The conspirators at this point find themselves at the morally gray intersection of justice and mercy. Should they go and help the innocent little girl, or should they continue on their mission to kill their tormentor, the girl’s father?
The poignancy—and absurdity—of this situation, the looming threat of their common human decency threatening to derail their bloodthirsty quest for revenge, is not only a perfect illustration of the absurdity of political violence, but it’s a brilliant example of the inherent—and unrelenting—absurdity of the human condition. Despite the anguish and horror and pain the dissidents endured at the hands of Eghbal, they find it exceedingly difficult to exact their revenge—to kill the man who has ruined their lives. Perhaps because they have endured so much pain, they cannot stand to inflict it. At any rate, they ultimately cannot resist doing the right thing, the moral thing, even in the face of all the pain and anguish they’ve endured. At one point, Shiva argues with Hamid that they can’t kill Eghba without confirming his identity because they would become “one of them”.
And, except for Hamid, the group cannot harm Pegleg. They rant, they rave, they foam at the mouth, and vent, but they just can’t bring themselves to kill a fellow human being, even one that has ruined their lives. Not that they seem more humane or benevolent or kind than anyone else. Indeed, Vashid whacks Eghbal with a shovel and attempted to bury him alive, but when confronted with the possibility he may not be the man who tortured them, he relents. Unlike Eghbal or the goons of the Iranian regime, Vashid and company cannot kill for an ideology or a principle—even a moral one.
This is the absurdity underlined by the constant and explicit references to Waiting for Godot, Samuel Beckett’s play about the absurdity of waiting for something that never arrives. The characters move and reason in circles, complain, bicker, and reason in circles, much like Vashid’s group of would-be assassins. At one point, he parks the van by a tree in the desert (the set of Godot) and the characters complain, bicker, and reason as they wait for Eghbal to awaken. One character even mentions seeing the play.

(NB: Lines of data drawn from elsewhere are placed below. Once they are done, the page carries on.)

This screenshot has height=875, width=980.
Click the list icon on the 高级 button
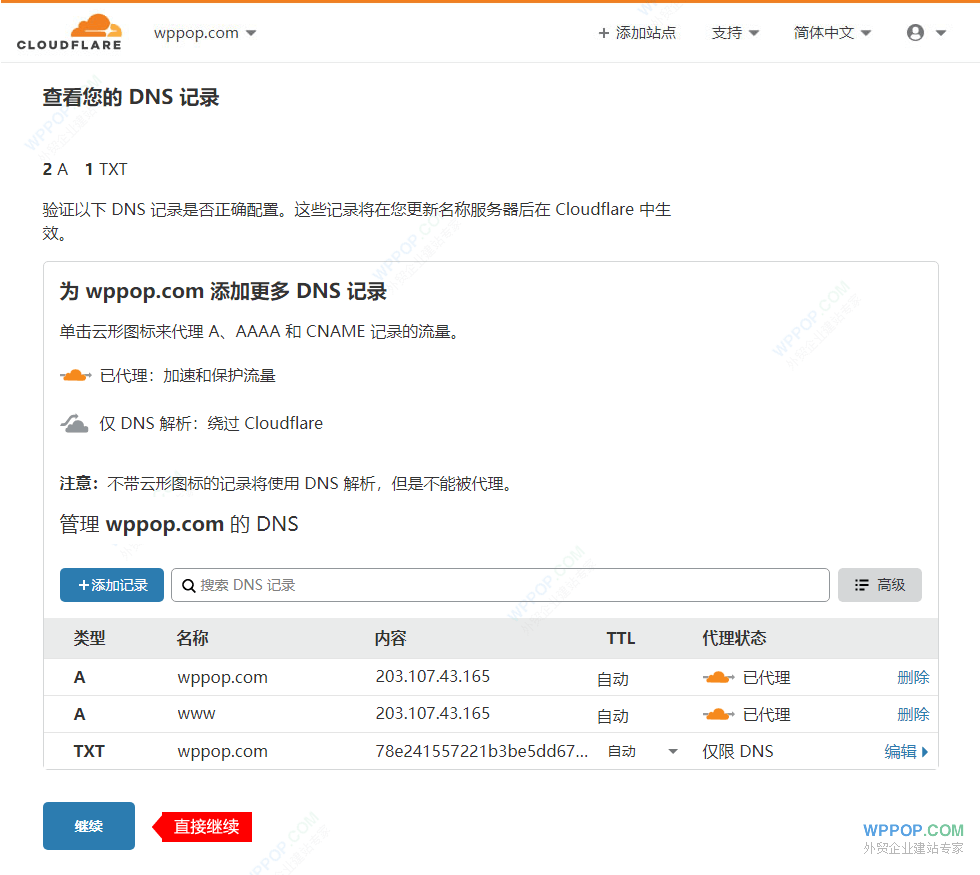[862, 585]
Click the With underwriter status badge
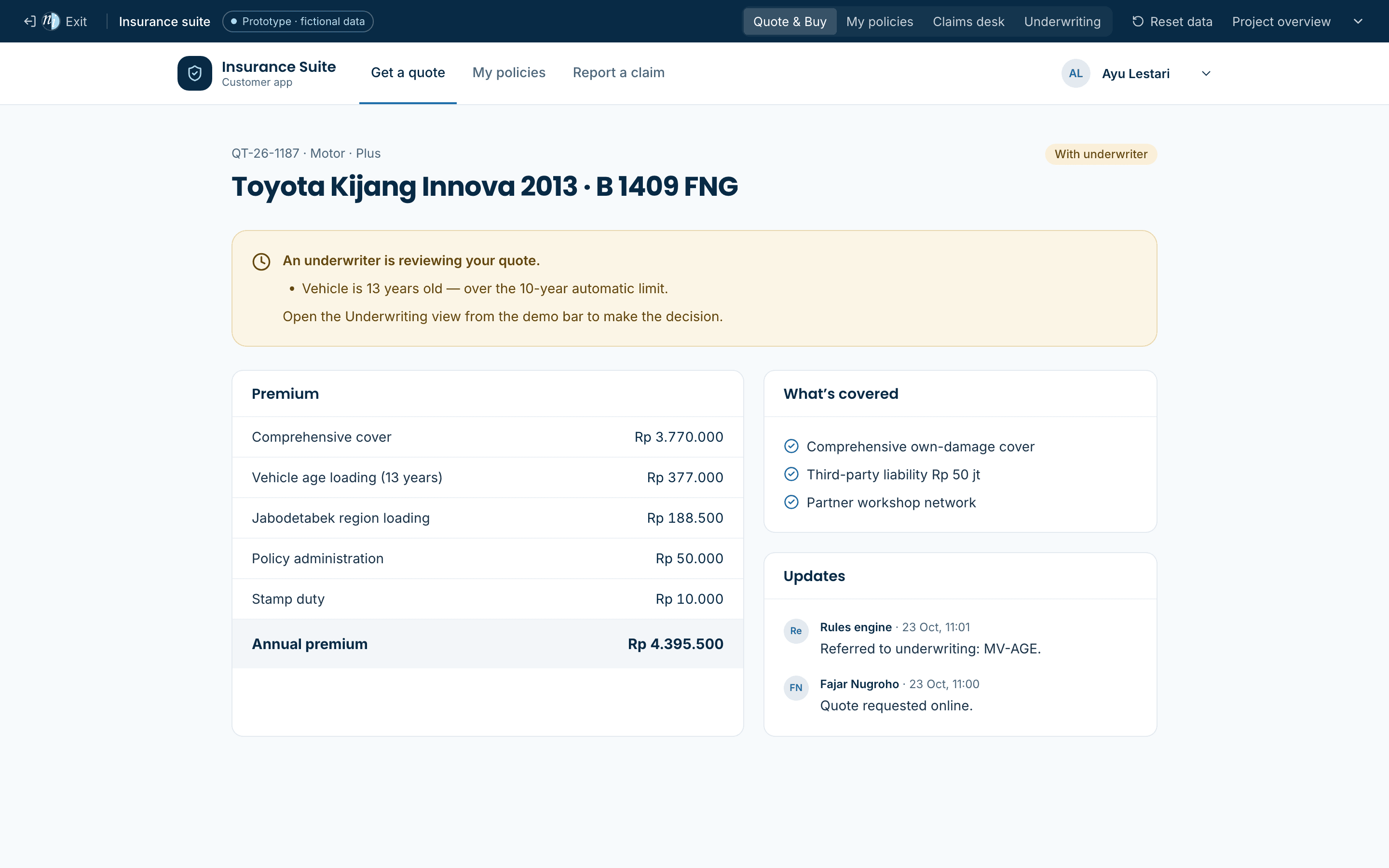Image resolution: width=1389 pixels, height=868 pixels. tap(1101, 154)
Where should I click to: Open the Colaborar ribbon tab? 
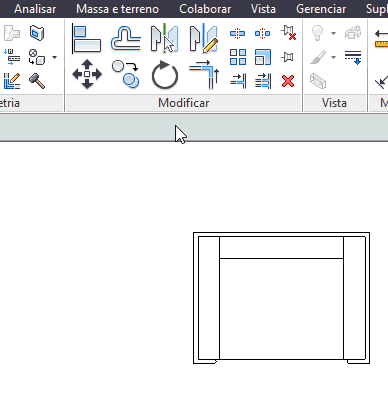[205, 9]
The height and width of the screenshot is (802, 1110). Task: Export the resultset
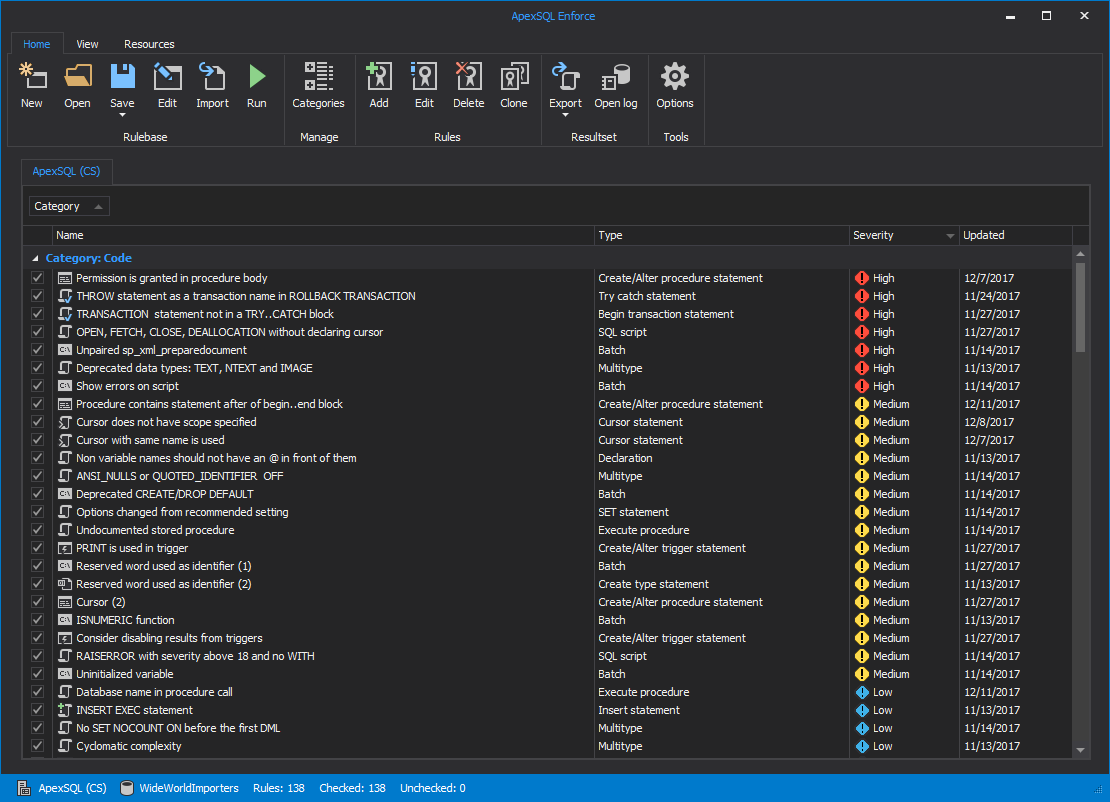pos(565,84)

While It Was Just an Accident is an explicit condemnation of the authoritarian Iranian theocracy, it is also an examination of the absurdity of trying to find meaning in the intersections between justice and violence. In one of the final sequences, when Vahid and Shiva finally confront Eghbal and vent all their hatred and anger, the content repeats and repeats and repeats, Shiva demanding Eghbal say he’s sorry and then him finally saying he had to do it because he needed a job. The final absurdity in the film is that we are—despite politics—ultimately more alike than not.
Writer and director Jafar Panahi has been arrested and jailed by the Iranian government. For a time, he was forbidden to make films. Much of this particular movie was shot in Iran in secret. Panahi has lived through the oppression, the dissidence, the injustice of an oppressive government, and so the flashes of humor throughout the film, including the sequence with Goli decked out in her wedding finery attacking Eghbal, seem incongruous. Yet they are merely a byproduct of an absurd world turned on its head. An eye for an eye is called justice but is nothing but an absurdity. So is recognizing the enemy as yourself. So is forgiving the wolf for eating the flock.
On its face, It Was Just an Accident seems as if it’s a simple film. In reality, it exposes layer upon layer of moral and psychological complexity. It is not an examination of evil as much as it is an examination our most basic humanitarian instincts. In today’s political environment, it should be required viewing for every world citizen.